■ 给定任务
续写这篇NOIP模拟68题解，从所给内容的最后一行之后接着写下去。

NOIP模拟68

T1：

　　考场上考虑的时路径，即考虑路径完全相同这一条件然而显然路径数非常多，

这种思路无法避开路径的具体信息，因此并不正确，然而n = 2的点可以通过该方式哈希判断，因此未找到正确思路

　　正解比较显然，当s[i + 1][j] == s[i][j + 1]时显然可以运送两人，因此当存在可以连接上的两处该位置时即可运送四人

也就是问题转化为判断是否存在能够连接上的两处该种位置，二维前缀和即可

代码如下：

#include <bits/stdc++.h>
using namespace std;
#define I int
#define C char
#define B bool
#define V void
#define D double
#define LL long long
#define UI unsigned int
#define UL unsigned long long
#define P pair<I,I>
#define MP make_pair
#define a first
#define b second
#define lowbit(x) (x & -x)
#define debug cout << "It's Ok Here !" << endl;
#define FP(x) freopen (#x,"r",stdin)
#define FC(x) freopen (#x,"w",stdout)
const I N = 1005;
I T,n,m,Pre[N][N];
C s[N][N];
inline I read () {
    I x(0),y(1); C z(getchar());
    while (!isdigit(z)) { if (z == '-') y = -1; z = getchar(); }
    while ( isdigit(z))  x = x * 10 + (z ^ 48), z = getchar();
    return x * y;
}
inline V Max (I &a,I b) { a = a > b ? a : b; }
inline V Min (I &a,I b) { a = a < b ? a : b; }
inline I max (I a,I b) { return a > b ? a : b; }
inline I min (I a,I b) { return a < b ? a : b; }
inline V swap (I &a,I &b) { a ^= b, b ^= a, a ^= b; }
inline I abs (I a) { return a >= 0 ? a : -a; }
inline P operator + (const P &a,const P &b) {
    return MP (a.a + b.a,a.b + b.b);
}
inline P operator - (const P &a,const P &b) {
    return MP (a.a - b.a,a.b - b.b);
}
inline B Check (I i,I j) { return s[i + 1][j] == s[i][j + 1]; }
signed main () {
    FP (water.in), FC (water.out);
    T = read ();
    while (T -- ) {
        n = read (), m = read ();
        for (I i(1);i <= n; ++ i)

■ 数据摘录
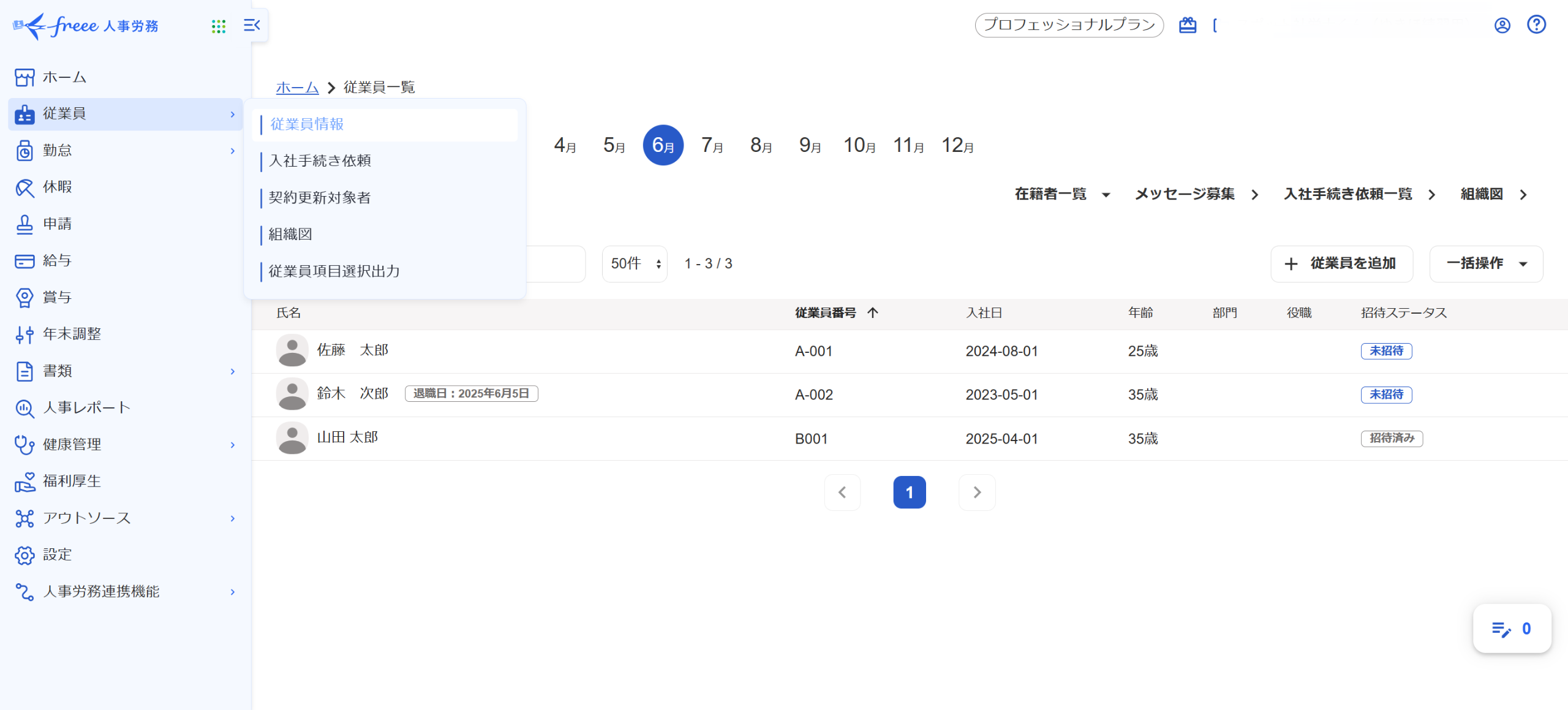Expand the 書類 sidebar submenu
The height and width of the screenshot is (710, 1568).
point(233,371)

■ 参考答案
          scanf ("%s",s[i] + 1);
        for (I i(2);i <= n; ++ i)
          for (I j(2);j <= m; ++ j)
            Pre[i][j] = Pre[i][j - 1] + Pre[i - 1][j] - Pre[i - 1][j - 1] + Check (i - 1,j - 1);
        B flag (0);
        for (I i(1);i <  n; ++ i)
          for (I j(1);j <  m; ++ j) if (Check (i,j))
            if (Pre[i][j] || Check (i,j - 1) || Check (i - 1,j))
              flag = 1;
        flag ? puts ("1") : puts ("0");
    }
}

T3：

　　比较显然的策略为a从大到小排序进行配对，考虑形式话，得到问题实质上时求是否对于所有k（1 <= k <= n）

满足：sigma a[k] <= sigma min（b[i],k），考虑如何优化，从min着手，考虑拆min，max类型一种方式为分类讨论

通过权值数据结构进行维护，另一种方式即为类似筛法，考虑b[i]与k中每一个1的贡献，可以得到，若设c[i]为满足b[x] >= i的个数

那么原式等价于sigma a <= sigma c，进一步化简得到sigma (c - a) >= 0，比较套路的做法，利用数据结构维护最小值，这样只需要

判断最小值是否满足要求即可，这也启示我们对于这类判断题，通常可以将整体判断转化为极值判断降低时间复杂度

　　于是首先根据c - a建树，每次操作区间修改即可，注意线段树内部并不能实现随机访问，因此一般先处理线段树初始值，再利用其做维护操作

另外，c数组的求解方法也值得思考，同样类似筛法，将b数组进行排序，当前b数组中数量即为c数组值，当c数组下表变化时，动态维护b即可

代码如下：

#include <bits/stdc++.h>
using namespace std;
#define I int
#define C char
#define B bool
#define V void
#define D double
#define LL long long
#define UI unsigned int
#define UL unsigned long long
#define P pair<I,I>
#define MP make_pair
#define a first
#define b second
#define lowbit(x) (x & -x)
#define debug cout << "It's Ok Here !" << endl;
#define FP(x) freopen (#x,"r",stdin)
#define FC(x) freopen (#x,"w",stdout)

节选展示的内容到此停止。